# [PROBLEM DETAILS]
Transcribe the tail of the listing: start at the line containing "Notebook (277, 147)" and stop after the last line, keeping every character as is and adding nothing.

# [MATERIAL TO PROCESS]

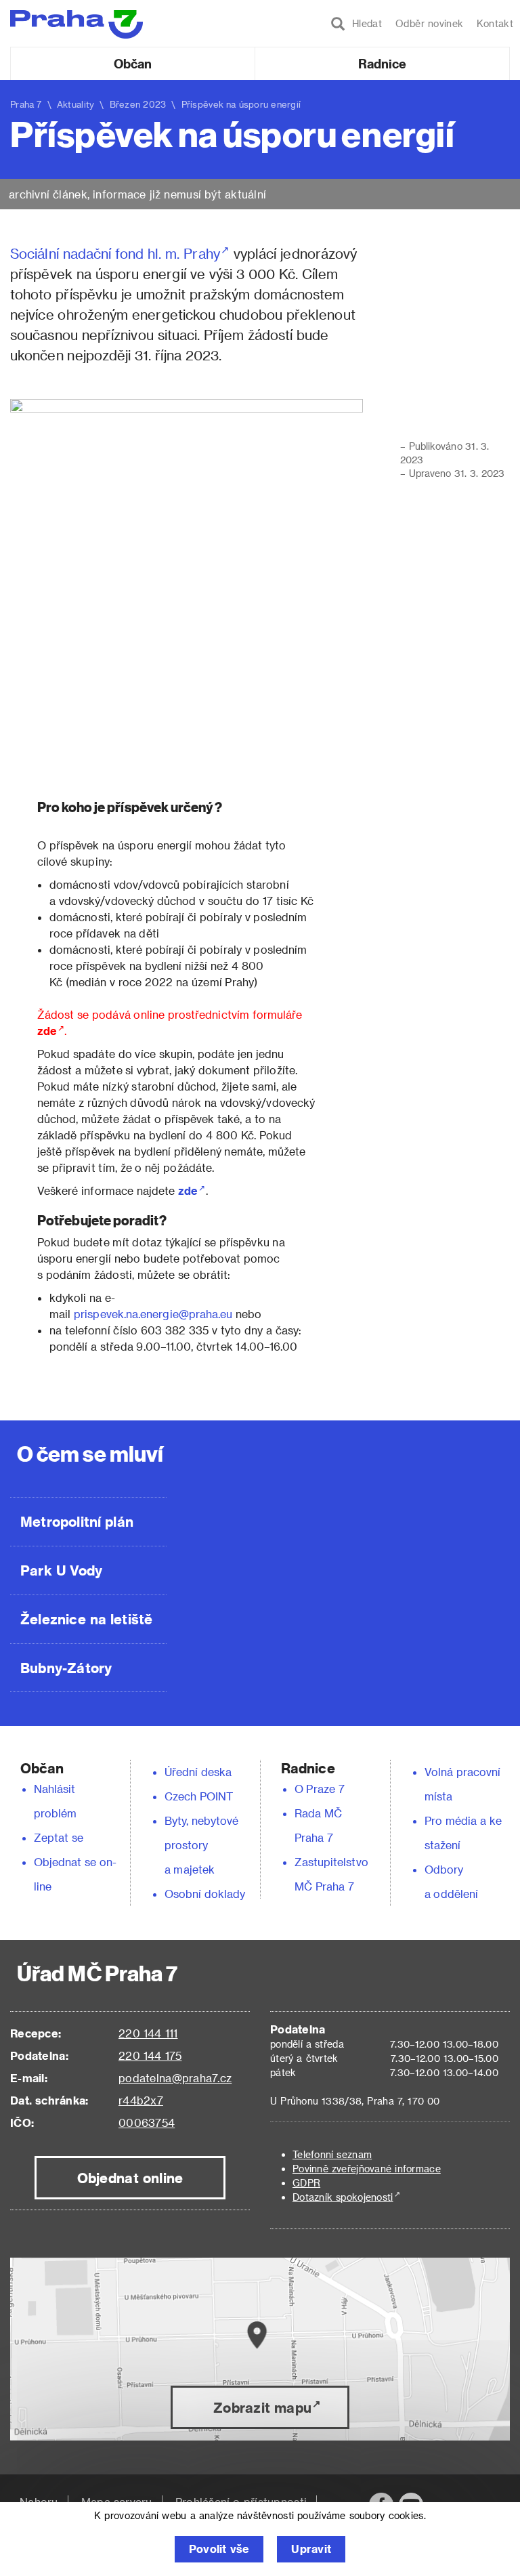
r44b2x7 (140, 2100)
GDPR (306, 2183)
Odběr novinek (429, 23)
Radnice (382, 63)
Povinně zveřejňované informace (366, 2168)
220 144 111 (147, 2033)
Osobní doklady (205, 1893)
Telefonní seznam (332, 2154)
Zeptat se (58, 1837)
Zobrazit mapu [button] (262, 2407)
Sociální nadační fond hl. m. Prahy (115, 253)
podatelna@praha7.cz (175, 2077)
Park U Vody (61, 1570)
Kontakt (495, 23)
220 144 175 (149, 2055)
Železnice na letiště (86, 1619)
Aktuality (76, 104)
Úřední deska (198, 1771)
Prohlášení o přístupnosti (241, 2501)
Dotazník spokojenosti (342, 2197)
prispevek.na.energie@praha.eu (153, 1313)
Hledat (363, 23)
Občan (133, 63)
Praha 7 (26, 104)
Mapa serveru (116, 2501)
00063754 (146, 2122)
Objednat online (130, 2178)
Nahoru (39, 2501)
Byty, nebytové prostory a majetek (202, 1845)
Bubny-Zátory (66, 1668)
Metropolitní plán (76, 1521)
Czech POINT (199, 1796)
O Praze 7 (320, 1788)
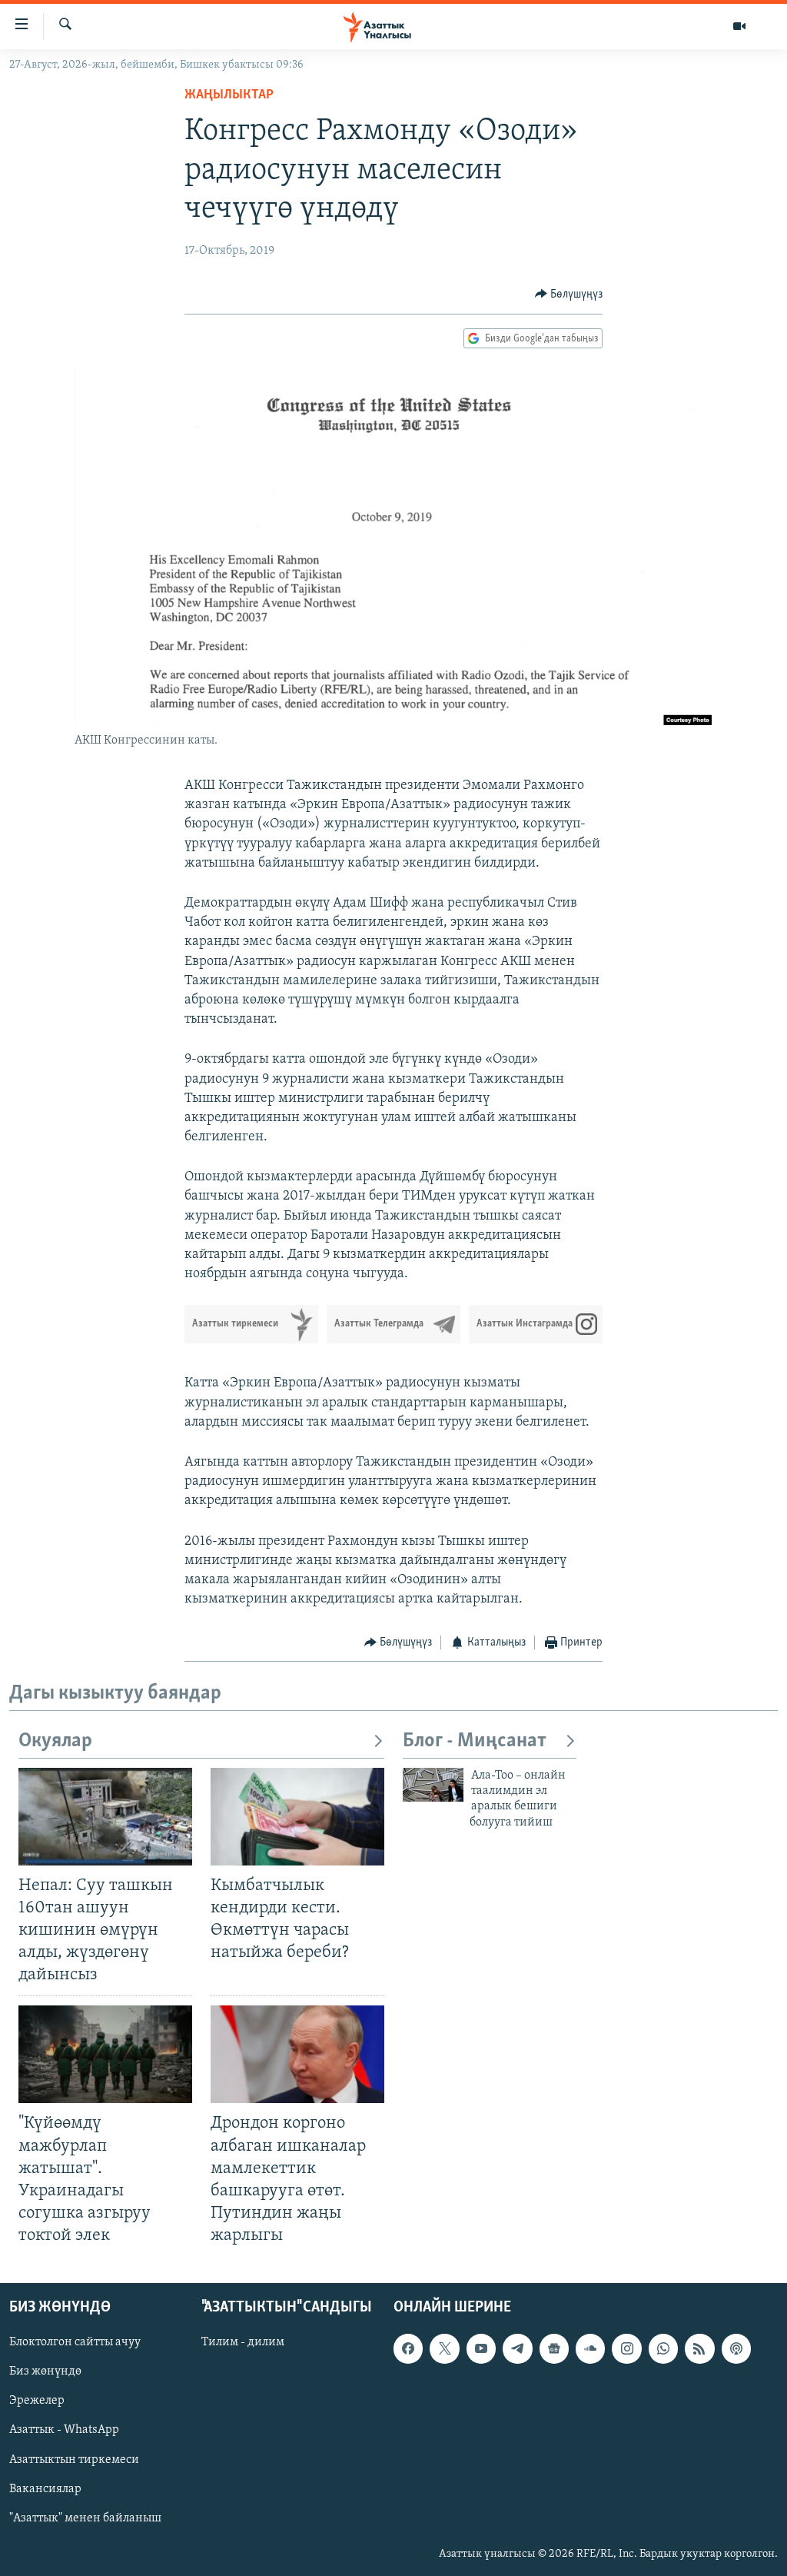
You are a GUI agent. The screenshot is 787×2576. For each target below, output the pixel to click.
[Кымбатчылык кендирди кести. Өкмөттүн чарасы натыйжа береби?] (297, 1816)
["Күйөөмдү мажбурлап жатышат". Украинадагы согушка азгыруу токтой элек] (105, 2054)
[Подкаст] (736, 2349)
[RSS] (699, 2349)
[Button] (569, 295)
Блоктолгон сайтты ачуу (75, 2343)
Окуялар (55, 1741)
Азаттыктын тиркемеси (74, 2460)
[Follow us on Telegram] (517, 2349)
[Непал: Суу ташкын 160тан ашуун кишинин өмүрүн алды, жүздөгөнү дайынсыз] (105, 1816)
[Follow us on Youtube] (481, 2349)
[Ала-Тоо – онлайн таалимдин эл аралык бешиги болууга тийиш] (433, 1785)
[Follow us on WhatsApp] (663, 2349)
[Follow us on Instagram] (626, 2349)
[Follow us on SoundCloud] (590, 2349)
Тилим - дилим (242, 2343)
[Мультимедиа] (739, 26)
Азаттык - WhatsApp (64, 2431)
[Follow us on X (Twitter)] (444, 2349)
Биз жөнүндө (45, 2372)
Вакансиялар (45, 2489)
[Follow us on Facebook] (408, 2349)
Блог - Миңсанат (474, 1741)
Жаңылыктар (229, 95)
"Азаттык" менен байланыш (85, 2518)
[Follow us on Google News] (554, 2349)
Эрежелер (37, 2401)
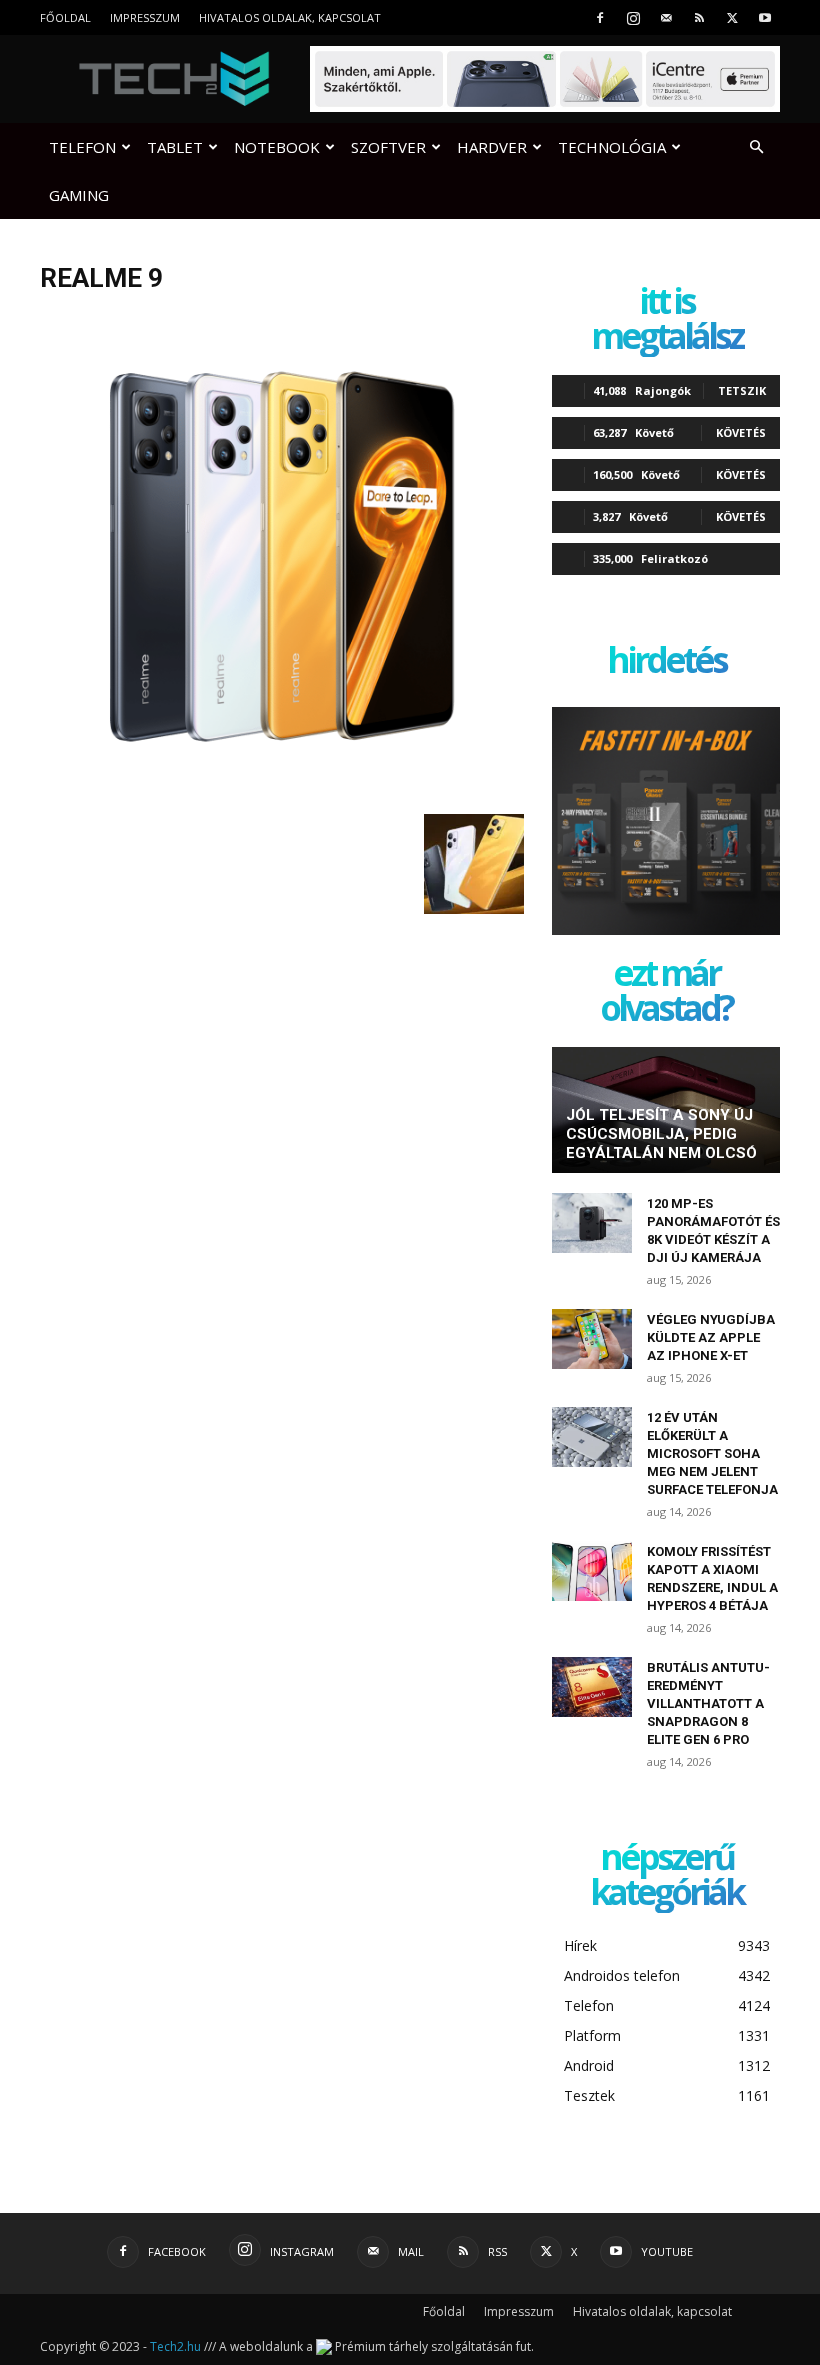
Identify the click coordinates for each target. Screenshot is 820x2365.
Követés (741, 432)
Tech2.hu (175, 2346)
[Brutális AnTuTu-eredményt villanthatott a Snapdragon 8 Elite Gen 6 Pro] (592, 1687)
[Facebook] (600, 17)
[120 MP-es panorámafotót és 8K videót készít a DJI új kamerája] (592, 1223)
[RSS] (699, 17)
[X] (732, 17)
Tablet (175, 147)
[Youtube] (765, 17)
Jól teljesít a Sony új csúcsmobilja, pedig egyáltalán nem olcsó (661, 1134)
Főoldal (65, 17)
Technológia (612, 147)
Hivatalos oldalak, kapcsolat (290, 17)
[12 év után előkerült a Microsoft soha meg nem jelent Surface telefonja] (592, 1437)
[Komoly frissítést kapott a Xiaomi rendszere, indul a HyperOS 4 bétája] (592, 1571)
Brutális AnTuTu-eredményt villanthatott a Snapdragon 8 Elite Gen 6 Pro (708, 1703)
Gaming (79, 195)
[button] (756, 147)
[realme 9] (282, 793)
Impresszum (145, 17)
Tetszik (742, 390)
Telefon (82, 147)
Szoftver (388, 147)
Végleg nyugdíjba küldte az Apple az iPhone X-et (711, 1337)
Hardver (492, 147)
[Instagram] (633, 17)
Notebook (277, 147)
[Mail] (666, 17)
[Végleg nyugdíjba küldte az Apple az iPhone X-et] (592, 1339)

# [TASK OUTPUT]
Notebook (277, 147)
[Mail] (666, 17)
[Végleg nyugdíjba küldte az Apple az iPhone X-et] (592, 1339)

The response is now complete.